Las sociedades contemporáneas tienen un eje dinámico cambiante y un reordenamiento permanente. Se articulan alrededor de fenómenos globalizadores, sin que ello signifique descuidar su legado histórico-cultural.
Las condiciones híbridas en la composición social determinan ciertos aspectos de desarrollo múltiple, en donde no se alejan las desigualdades e inequidades. En el caso latinoamericano, la riqueza continental se basa en la combinación étnica, la misma que tiende a establecer rupturas ante la oleada homogeneizadora a la que con frecuencia nos somete la corriente capitalista.
Las identidades no son estáticas, ya que, ostentando elementos esenciales de expresión vivencial, se van renovando en un proceso enriquecedor y colectivo. El pretérito es una huella indeleble por el cual se forjan esas identidades, pero, eso, no es un óbice al momento de retroalimentarse con nuevos y crecientes escenarios culturales. El hombre, es, entonces, visto desde los más disímiles órdenes: antropológico, filosófico, artístico, productivo, político, económico, recreativo, en el marco de las relaciones armónicas con el resto de elementos de un grupo humano.

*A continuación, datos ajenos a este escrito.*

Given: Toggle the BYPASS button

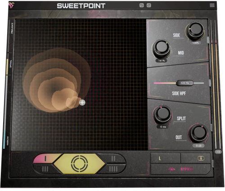Looking at the screenshot, I should pos(181,169).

En el caso ecuatoriano, su diversidad confirma lo anotado. Nuestra nación posee lazos indisolubles que forjan una identidad propia; costumbres, tradiciones, signos lingüísticos, gastronomía, manifestaciones religiosas, fiestas populares, idiosincrasia, etc. A ello se suma la fuerte mixtura étnica: mestizos, indígenas, afrodescendientes. Sin olvidar la creciente ola migratoria, como consecuencia de los signos de movilidad presente. Esto determina la condición de país multiétnico y plural. En tal valoración, la construcción de una sociedad intercultural es imperiosa.

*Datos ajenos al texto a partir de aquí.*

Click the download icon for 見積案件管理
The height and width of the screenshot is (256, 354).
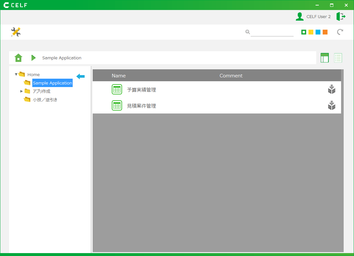tap(331, 105)
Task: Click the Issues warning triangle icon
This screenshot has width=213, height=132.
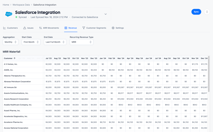Action: tap(25, 28)
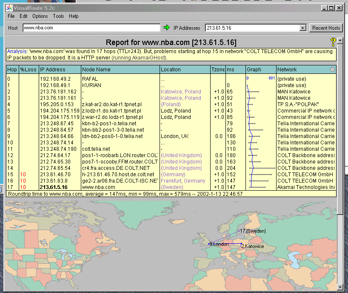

No solo como una aspiración declarativa, sino como el resultado de una práctica tolerante y flexible. La interculturalidad supera la perspectiva de respeto a la otredad, ya que sus vasos comunicantes afianzan el sentido cultural, espacial, geográfico y humano. Esta característica grupal genera una convivencia pacífica y solidaria.
Rompe estereotipos sociales que van en detrimento del reconocimiento y activa relación entre seres diferentes.

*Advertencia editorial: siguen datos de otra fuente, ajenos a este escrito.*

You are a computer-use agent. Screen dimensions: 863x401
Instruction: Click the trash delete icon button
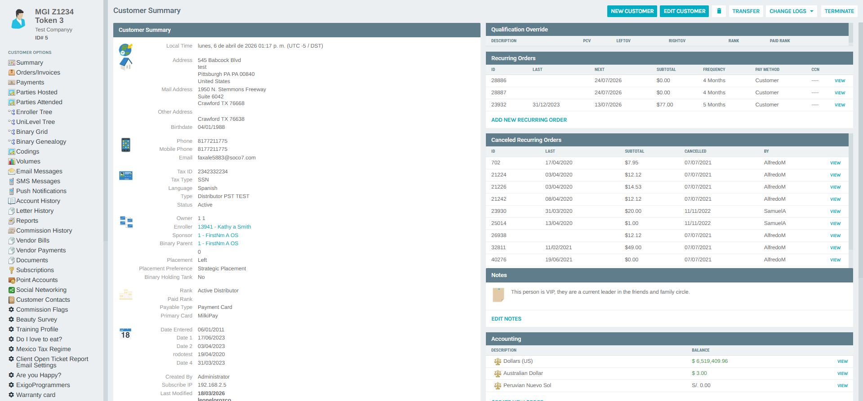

Desde esa percepción, las comunidades evitan rupturas y, al contrario, promueven el diálogo intercultural.
Otavalo -capital intercultural del Ecuador- otea caminos de unidad, acogiendo en su seno telúrico al orbe, a partir de su condición territorial múltiple y policultural. En este embrujo citadino se asientan comunidades indígenas de marcado abolengo artesanal, artístico y comercial. Pero también, como fruto del rastro hispano, la coexistencia mestiza. Esta realidad resume la aspiración colectiva de promover elementos unitarios en medio de la latente multiplicidad.